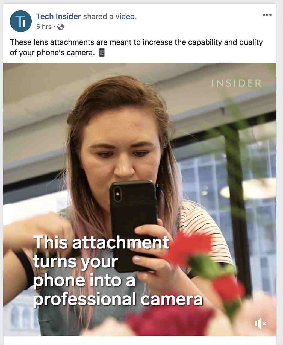The image size is (283, 345).
Task: Click the globe public privacy icon
Action: coord(61,27)
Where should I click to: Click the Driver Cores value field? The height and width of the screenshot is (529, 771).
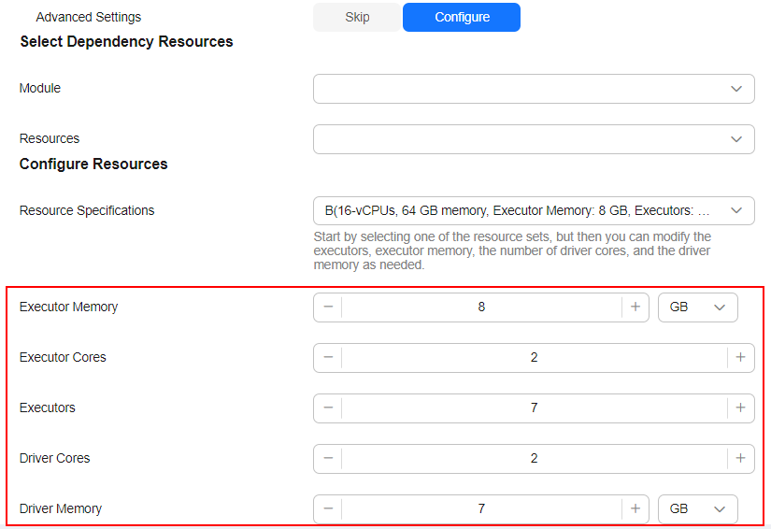[534, 459]
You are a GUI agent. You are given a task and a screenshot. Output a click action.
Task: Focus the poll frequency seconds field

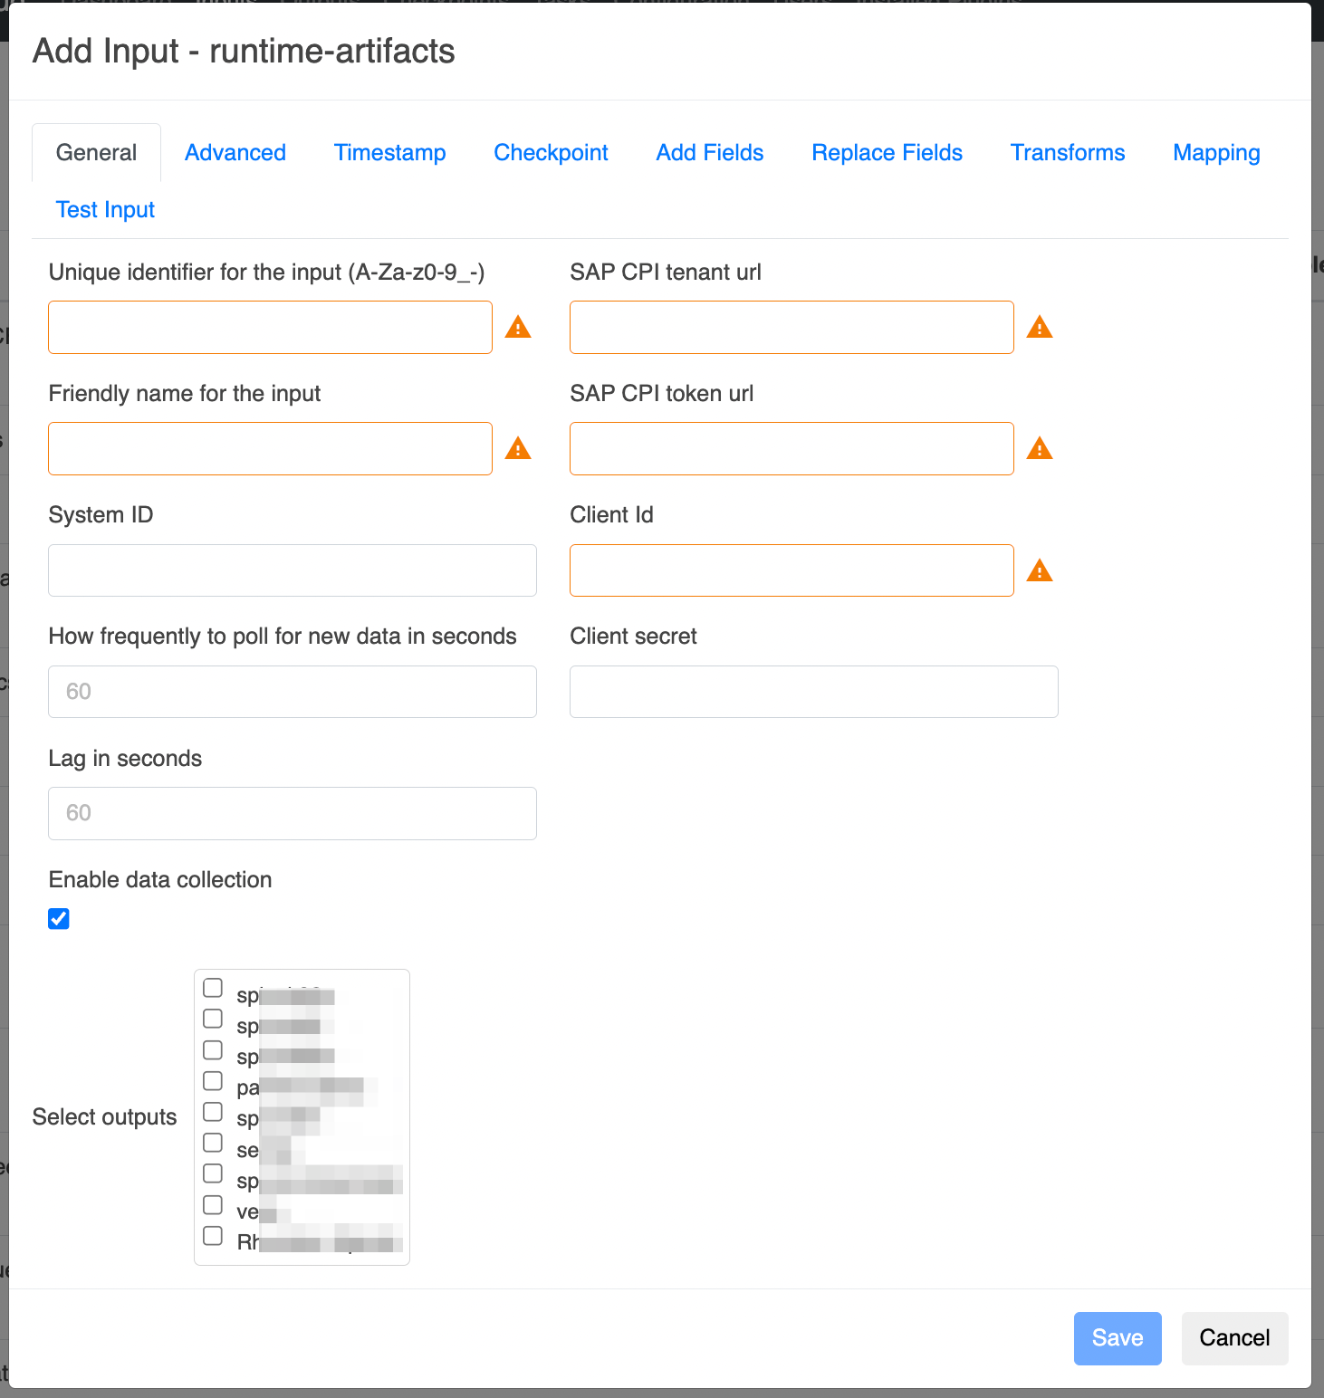click(293, 692)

= = = = = = =

## Directions for this task
Restate word for word, please, the line containing "Where should I" and all lines after it through the end of the material; the pictures do not belong in the copy.

## The answer
Where should I click to: Click the Driver Cores value field? The height and width of the screenshot is (529, 771).
[534, 459]
You are a GUI agent. You are given a task and a screenshot. Output a click action.
Task: Focus the poll frequency seconds field

click(293, 692)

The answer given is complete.